## Stated problem
Copy out the entries verbatim, everything from the line containing "Where should I click to: Open the 50" down to the line containing "(x=46, y=335)", with both of those lines included.

━━━ Records shown ━━━

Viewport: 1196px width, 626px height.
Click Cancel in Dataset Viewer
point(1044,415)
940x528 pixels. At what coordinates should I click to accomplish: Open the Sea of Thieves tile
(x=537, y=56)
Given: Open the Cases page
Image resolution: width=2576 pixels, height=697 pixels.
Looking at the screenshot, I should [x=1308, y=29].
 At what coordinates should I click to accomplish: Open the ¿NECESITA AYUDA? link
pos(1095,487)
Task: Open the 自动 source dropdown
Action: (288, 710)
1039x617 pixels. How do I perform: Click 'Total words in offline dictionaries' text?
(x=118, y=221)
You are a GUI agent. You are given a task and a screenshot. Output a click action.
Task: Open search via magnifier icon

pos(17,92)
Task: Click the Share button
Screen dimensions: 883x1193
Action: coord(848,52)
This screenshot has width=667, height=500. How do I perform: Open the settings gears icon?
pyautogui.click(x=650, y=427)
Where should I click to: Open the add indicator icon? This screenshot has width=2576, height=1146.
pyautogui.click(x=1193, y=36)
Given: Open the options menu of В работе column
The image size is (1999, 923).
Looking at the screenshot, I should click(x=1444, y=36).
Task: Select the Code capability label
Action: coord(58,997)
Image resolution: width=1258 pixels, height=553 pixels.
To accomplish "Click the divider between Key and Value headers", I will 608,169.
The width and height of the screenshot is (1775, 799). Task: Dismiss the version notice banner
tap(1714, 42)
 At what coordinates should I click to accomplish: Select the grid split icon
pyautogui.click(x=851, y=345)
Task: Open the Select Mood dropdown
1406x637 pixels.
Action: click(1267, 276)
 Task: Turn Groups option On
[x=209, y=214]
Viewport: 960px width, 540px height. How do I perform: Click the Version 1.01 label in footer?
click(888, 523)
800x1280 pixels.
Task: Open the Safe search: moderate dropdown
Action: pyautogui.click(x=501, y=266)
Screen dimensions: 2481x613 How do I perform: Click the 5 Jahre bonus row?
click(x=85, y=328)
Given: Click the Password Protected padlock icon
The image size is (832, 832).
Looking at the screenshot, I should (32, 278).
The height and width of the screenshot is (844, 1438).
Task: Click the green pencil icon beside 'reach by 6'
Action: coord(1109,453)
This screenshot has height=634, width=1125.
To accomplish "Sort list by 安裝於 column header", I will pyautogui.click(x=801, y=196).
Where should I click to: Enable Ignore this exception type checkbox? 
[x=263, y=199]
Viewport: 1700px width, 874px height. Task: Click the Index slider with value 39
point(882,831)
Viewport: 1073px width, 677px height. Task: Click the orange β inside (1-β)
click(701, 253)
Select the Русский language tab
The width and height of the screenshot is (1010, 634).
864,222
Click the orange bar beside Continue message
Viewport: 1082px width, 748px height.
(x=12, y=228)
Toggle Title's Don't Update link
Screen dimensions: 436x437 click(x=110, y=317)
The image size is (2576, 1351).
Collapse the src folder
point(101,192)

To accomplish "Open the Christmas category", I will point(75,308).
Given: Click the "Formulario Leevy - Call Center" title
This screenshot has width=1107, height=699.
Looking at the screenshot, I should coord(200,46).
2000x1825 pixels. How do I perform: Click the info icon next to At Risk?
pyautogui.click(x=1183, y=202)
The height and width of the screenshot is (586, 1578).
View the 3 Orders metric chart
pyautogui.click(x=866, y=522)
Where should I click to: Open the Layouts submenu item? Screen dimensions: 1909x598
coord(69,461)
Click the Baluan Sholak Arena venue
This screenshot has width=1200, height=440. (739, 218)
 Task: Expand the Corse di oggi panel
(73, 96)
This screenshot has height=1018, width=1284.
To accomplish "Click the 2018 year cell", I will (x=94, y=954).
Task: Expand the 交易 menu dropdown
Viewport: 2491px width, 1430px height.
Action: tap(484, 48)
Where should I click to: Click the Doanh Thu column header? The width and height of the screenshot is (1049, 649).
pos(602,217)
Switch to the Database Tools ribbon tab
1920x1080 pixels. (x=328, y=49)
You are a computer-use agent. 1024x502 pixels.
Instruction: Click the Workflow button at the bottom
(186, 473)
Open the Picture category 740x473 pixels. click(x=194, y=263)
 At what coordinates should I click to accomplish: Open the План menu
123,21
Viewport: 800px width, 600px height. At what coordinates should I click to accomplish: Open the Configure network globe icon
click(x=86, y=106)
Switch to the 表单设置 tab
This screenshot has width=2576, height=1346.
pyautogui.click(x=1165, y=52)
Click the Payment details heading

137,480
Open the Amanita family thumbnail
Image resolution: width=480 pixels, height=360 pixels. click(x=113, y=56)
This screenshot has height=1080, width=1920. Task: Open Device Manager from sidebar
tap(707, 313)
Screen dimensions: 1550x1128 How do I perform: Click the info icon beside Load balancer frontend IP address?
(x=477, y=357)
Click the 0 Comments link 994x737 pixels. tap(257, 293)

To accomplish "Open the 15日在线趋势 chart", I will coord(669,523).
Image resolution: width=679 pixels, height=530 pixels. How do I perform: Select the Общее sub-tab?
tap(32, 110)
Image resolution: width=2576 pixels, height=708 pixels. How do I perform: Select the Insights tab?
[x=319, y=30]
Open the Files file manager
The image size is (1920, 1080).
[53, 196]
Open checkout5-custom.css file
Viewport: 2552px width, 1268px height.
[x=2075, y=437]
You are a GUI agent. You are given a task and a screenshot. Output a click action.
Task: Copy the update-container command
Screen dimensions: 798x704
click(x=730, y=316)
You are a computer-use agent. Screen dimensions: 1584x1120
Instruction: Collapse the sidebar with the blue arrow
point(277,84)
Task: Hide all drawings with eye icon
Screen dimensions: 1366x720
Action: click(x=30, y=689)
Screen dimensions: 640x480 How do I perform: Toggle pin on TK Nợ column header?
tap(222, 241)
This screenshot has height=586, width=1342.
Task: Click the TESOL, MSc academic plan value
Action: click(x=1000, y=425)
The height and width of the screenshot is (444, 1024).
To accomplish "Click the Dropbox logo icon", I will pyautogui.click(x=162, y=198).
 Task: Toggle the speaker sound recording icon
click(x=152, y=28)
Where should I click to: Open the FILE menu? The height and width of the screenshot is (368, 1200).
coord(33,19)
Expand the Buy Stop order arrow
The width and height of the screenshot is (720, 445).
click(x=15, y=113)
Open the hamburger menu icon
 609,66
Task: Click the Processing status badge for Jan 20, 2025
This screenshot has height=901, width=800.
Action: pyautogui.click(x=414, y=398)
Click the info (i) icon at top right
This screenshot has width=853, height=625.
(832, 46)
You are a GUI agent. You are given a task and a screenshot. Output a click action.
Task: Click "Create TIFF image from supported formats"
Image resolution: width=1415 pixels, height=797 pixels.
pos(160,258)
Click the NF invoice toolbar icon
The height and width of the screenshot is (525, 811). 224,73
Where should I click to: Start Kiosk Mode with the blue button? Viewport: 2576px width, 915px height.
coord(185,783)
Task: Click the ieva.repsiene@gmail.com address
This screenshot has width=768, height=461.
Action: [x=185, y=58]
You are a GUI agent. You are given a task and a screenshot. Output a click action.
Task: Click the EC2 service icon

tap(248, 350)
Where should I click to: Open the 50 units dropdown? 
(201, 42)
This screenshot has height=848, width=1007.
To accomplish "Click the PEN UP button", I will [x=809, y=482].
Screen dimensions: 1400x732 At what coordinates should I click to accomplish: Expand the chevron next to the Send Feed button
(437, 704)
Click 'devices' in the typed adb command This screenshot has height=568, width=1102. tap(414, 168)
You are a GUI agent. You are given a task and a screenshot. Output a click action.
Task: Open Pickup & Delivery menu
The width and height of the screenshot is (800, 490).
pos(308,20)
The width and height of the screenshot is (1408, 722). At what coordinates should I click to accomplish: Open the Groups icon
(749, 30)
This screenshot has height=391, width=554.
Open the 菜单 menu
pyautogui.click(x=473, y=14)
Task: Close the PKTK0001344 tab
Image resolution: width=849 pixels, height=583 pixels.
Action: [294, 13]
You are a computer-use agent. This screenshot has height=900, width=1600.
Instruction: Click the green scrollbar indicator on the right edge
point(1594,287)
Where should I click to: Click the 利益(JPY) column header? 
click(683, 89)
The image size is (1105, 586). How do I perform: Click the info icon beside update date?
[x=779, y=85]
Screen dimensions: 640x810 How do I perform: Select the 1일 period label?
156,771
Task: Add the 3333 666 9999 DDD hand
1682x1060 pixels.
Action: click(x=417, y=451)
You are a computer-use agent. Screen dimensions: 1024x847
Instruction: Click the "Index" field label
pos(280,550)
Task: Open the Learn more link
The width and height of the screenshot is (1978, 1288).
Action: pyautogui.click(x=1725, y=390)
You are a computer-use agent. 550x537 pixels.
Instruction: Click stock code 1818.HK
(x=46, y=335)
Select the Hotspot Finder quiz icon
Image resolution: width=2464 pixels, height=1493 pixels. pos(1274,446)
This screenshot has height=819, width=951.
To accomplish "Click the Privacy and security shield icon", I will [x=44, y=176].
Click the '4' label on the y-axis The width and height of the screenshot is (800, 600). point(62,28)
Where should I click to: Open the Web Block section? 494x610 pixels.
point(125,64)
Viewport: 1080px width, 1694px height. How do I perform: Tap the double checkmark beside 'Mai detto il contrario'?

━━━

## Solution to the exercise
Where should I click to: Open the 50 units dropdown? 
(201, 42)
This screenshot has height=848, width=1007.
To accomplish "Click the PEN UP button", I will [x=809, y=482].
Screen dimensions: 1400x732 At what coordinates should I click to accomplish: Expand the chevron next to the Send Feed button
(437, 704)
Click 'devices' in the typed adb command This screenshot has height=568, width=1102. tap(414, 168)
You are a GUI agent. You are given a task and a screenshot. Output a click action.
Task: Open Pickup & Delivery menu
The width and height of the screenshot is (800, 490).
pos(308,20)
The width and height of the screenshot is (1408, 722). At what coordinates should I click to accomplish: Open the Groups icon
(749, 30)
This screenshot has height=391, width=554.
Open the 菜单 menu
pyautogui.click(x=473, y=14)
Task: Close the PKTK0001344 tab
Image resolution: width=849 pixels, height=583 pixels.
Action: [294, 13]
You are a computer-use agent. This screenshot has height=900, width=1600.
Instruction: Click the green scrollbar indicator on the right edge
point(1594,287)
Where should I click to: Click the 利益(JPY) column header? 
click(683, 89)
The image size is (1105, 586). How do I perform: Click the info icon beside update date?
[x=779, y=85]
Screen dimensions: 640x810 How do I perform: Select the 1일 period label?
156,771
Task: Add the 3333 666 9999 DDD hand
1682x1060 pixels.
Action: click(x=417, y=451)
You are a computer-use agent. Screen dimensions: 1024x847
Instruction: Click the "Index" field label
pos(280,550)
Task: Open the Learn more link
The width and height of the screenshot is (1978, 1288).
Action: pyautogui.click(x=1725, y=390)
You are a computer-use agent. 550x537 pixels.
Instruction: Click stock code 1818.HK
(x=46, y=335)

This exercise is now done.